## INSTRUCTIONS FOR THE TASK:
Put the lines of the records from the one containing "Expand the zoom percentage dropdown" through the one containing "(x=1165, y=398)", both included, into a numbered list, leaving out any blank lines.

##############################

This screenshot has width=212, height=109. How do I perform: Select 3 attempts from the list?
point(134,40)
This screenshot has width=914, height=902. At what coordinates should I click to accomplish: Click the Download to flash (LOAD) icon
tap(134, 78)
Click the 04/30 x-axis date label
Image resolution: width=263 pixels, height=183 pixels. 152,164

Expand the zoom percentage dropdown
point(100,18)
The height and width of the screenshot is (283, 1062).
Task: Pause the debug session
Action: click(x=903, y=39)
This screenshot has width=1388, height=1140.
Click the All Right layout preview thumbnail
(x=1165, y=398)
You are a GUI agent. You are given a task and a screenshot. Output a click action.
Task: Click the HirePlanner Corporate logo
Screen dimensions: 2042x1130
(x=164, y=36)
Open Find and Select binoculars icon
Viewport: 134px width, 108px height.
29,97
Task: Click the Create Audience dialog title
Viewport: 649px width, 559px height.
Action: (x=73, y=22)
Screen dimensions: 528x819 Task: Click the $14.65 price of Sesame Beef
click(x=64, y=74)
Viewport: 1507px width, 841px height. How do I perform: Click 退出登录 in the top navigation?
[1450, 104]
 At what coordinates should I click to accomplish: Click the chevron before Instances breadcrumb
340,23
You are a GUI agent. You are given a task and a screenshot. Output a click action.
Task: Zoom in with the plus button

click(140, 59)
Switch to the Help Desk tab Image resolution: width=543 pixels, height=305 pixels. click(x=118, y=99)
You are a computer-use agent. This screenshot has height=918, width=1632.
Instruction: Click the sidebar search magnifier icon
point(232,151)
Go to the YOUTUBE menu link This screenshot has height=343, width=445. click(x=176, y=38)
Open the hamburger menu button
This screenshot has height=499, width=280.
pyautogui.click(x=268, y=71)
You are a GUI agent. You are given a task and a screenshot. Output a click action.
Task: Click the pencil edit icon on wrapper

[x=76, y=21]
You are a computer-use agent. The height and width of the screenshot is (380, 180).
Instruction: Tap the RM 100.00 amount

##############################

## EXERCISE RESPONSE:
1. Expand the zoom percentage dropdown
2. point(100,18)
3. The height and width of the screenshot is (283, 1062).
4. Task: Pause the debug session
5. Action: click(x=903, y=39)
6. This screenshot has width=1388, height=1140.
7. Click the All Right layout preview thumbnail
8. (x=1165, y=398)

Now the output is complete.